→ Task inputs
⟨

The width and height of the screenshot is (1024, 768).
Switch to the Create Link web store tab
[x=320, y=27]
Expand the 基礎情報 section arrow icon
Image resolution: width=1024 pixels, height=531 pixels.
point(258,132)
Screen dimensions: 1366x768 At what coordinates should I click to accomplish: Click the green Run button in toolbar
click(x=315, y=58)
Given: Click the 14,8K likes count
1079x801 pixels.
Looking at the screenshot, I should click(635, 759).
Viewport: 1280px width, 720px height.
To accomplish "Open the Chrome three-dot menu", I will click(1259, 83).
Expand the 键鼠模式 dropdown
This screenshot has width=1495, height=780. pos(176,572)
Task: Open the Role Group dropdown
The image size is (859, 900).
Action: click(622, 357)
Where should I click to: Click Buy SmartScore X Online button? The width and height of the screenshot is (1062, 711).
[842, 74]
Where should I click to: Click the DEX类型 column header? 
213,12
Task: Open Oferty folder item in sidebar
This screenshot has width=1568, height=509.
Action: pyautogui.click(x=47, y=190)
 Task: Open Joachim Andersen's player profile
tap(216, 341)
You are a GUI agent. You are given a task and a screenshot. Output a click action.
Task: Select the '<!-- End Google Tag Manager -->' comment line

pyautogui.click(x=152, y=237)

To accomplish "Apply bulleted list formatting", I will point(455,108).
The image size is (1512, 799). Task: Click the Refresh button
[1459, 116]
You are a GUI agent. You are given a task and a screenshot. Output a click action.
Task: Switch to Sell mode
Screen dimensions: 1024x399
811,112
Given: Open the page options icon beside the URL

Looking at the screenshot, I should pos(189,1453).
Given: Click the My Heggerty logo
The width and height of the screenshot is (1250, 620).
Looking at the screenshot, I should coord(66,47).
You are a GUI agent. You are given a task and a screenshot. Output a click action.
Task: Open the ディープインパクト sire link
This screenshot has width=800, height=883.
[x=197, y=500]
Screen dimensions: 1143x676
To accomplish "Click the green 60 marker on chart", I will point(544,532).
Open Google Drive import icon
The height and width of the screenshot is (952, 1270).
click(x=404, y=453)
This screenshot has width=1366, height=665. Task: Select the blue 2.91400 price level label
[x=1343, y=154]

⟩

→ Given problem
Give every line of the rows above as a numbered list, leaving out the blank lines.

→ In response
1. The width and height of the screenshot is (1024, 768).
2. Switch to the Create Link web store tab
3. [x=320, y=27]
4. Expand the 基礎情報 section arrow icon
5. Image resolution: width=1024 pixels, height=531 pixels.
6. point(258,132)
7. Screen dimensions: 1366x768 At what coordinates should I click to accomplish: Click the green Run button in toolbar
8. click(x=315, y=58)
9. Given: Click the 14,8K likes count
10. 1079x801 pixels.
11. Looking at the screenshot, I should click(635, 759).
12. Viewport: 1280px width, 720px height.
13. To accomplish "Open the Chrome three-dot menu", I will click(1259, 83).
14. Expand the 键鼠模式 dropdown
15. This screenshot has width=1495, height=780. pos(176,572)
16. Task: Open the Role Group dropdown
17. The image size is (859, 900).
18. Action: click(622, 357)
19. Where should I click to: Click Buy SmartScore X Online button? The width and height of the screenshot is (1062, 711).
20. [842, 74]
21. Where should I click to: Click the DEX类型 column header? 
22. 213,12
23. Task: Open Oferty folder item in sidebar
24. This screenshot has width=1568, height=509.
25. Action: pyautogui.click(x=47, y=190)
26.  Task: Open Joachim Andersen's player profile
27. tap(216, 341)
28. You are a GUI agent. You are given a task and a screenshot. Output a click action.
29. Task: Select the '<!-- End Google Tag Manager -->' comment line
30. pyautogui.click(x=152, y=237)
31. To accomplish "Apply bulleted list formatting", I will point(455,108).
32. The image size is (1512, 799). Task: Click the Refresh button
33. [1459, 116]
34. You are a GUI agent. You are given a task and a screenshot. Output a click action.
35. Task: Switch to Sell mode
36. Screen dimensions: 1024x399
37. 811,112
38. Given: Open the page options icon beside the URL
39. Looking at the screenshot, I should pos(189,1453).
40. Given: Click the My Heggerty logo
41. The width and height of the screenshot is (1250, 620).
42. Looking at the screenshot, I should coord(66,47).
43. You are a GUI agent. You are given a task and a screenshot. Output a click action.
44. Task: Open the ディープインパクト sire link
45. This screenshot has width=800, height=883.
46. [x=197, y=500]
47. Screen dimensions: 1143x676
48. To accomplish "Click the green 60 marker on chart", I will point(544,532).
49. Open Google Drive import icon
50. The height and width of the screenshot is (952, 1270).
51. click(x=404, y=453)
52. This screenshot has width=1366, height=665. Task: Select the blue 2.91400 price level label
53. [x=1343, y=154]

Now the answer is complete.